The In-situ Laser Gas Analyzer offers the best possible capabilities for this application. It is installed right in the process gas flow and delivers fast and accurate O2 concentration data in real-time. This case study presents details of this application.

Application task

VCM production at a glance (fig. 1)

In the 'Direct Chlorination' route, ethylene and chlorine form 1,2-dichlorethane (EDC), in a catalytic reaction, together with heat, water and HCl-rich waste gas. The EDC is stored and the exhaust gas fed as a reactant to the oxychlorination process.

In the 'Oxychlorination' route, ethylene, oxygen and hydrochloric acid react in a fluidized-bed reactor. Raw EDC is formed, removed by condensation and fed to the EDC distillation and from there to the storage tank. Exhaust gas and effluent are fed to further treatment units.

Cracking of EDC to form vinyl chloride monomer (VCM) and HCl is performed in a cracking furnace at 500 °C and above. Some EDC remains unconverted and is recycled. HCl is fed back into the oxychlorination unit and is reused. The VCM is used for the production of PVC.

Cryogenic VCM recovery

Waste gases containing VCM, oxygen and other components are generated during VCM production at different sections of the plant (fig. 1). For environmental and economical reasons the gases must be further treated and recycled as far as possible.

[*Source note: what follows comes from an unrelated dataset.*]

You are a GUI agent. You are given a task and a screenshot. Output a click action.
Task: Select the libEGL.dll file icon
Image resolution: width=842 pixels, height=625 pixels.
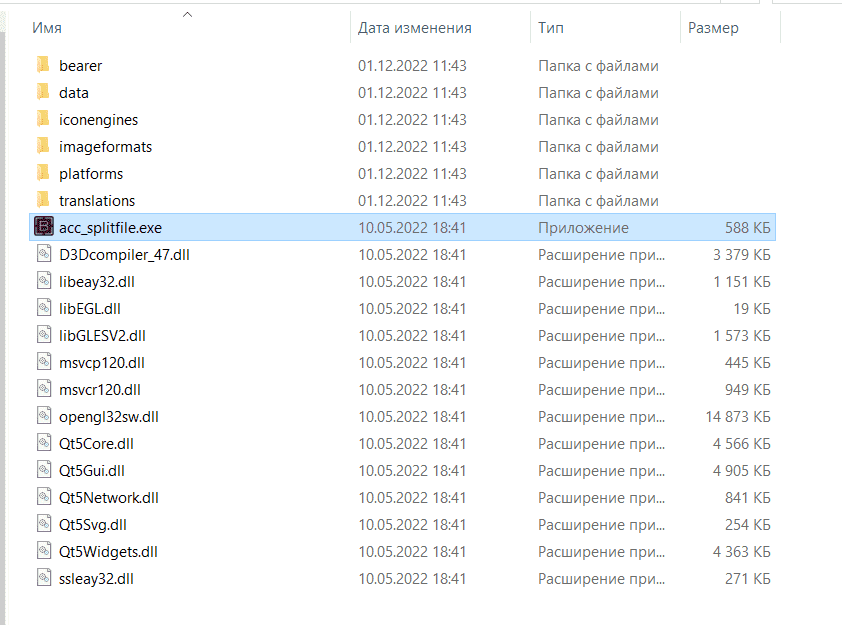click(44, 308)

To recover VCM, the waste gases containing unreacted vinyl chloride are first transferred into a gas holding tank (fig.2).

From there, the gas is compressed and fed to a single or multi-stage VCM recovery unit where the VCM is separated from the gas by condensation. VCM and water leave the condensation plant while the rest of the waste gas is forwarded for further treatment, typically by incineration.

Waste gas incineration

Waste gas from VCM production generally contains oxygen because oxygen is an important reactant in the process. Oxygen, when present in a gas in a certain concentration, generally imposes the risk of explosion. Therefore it is crucial for personnel and plant protection to monitor the oxygen concentration of the waste gas continuously up-stream the inlet of the incinerator (fig 2). As the oxygen concentration comes close to the critical level, a limit switch is activated causing nitrogen to be automatically fed to the stream to dilute the gas and to keep it in a safe concentration range.

Measuring task

Measuring task is to determine continuously, with high accuracy and reliability the oxygen concentration level in the waste gas upstream the incineration plant and to provide limit value signals when critical limits values are reached. A short response time, of course, is the most crucial request on the measuring device for this application in order to detect fast critical O2 contents.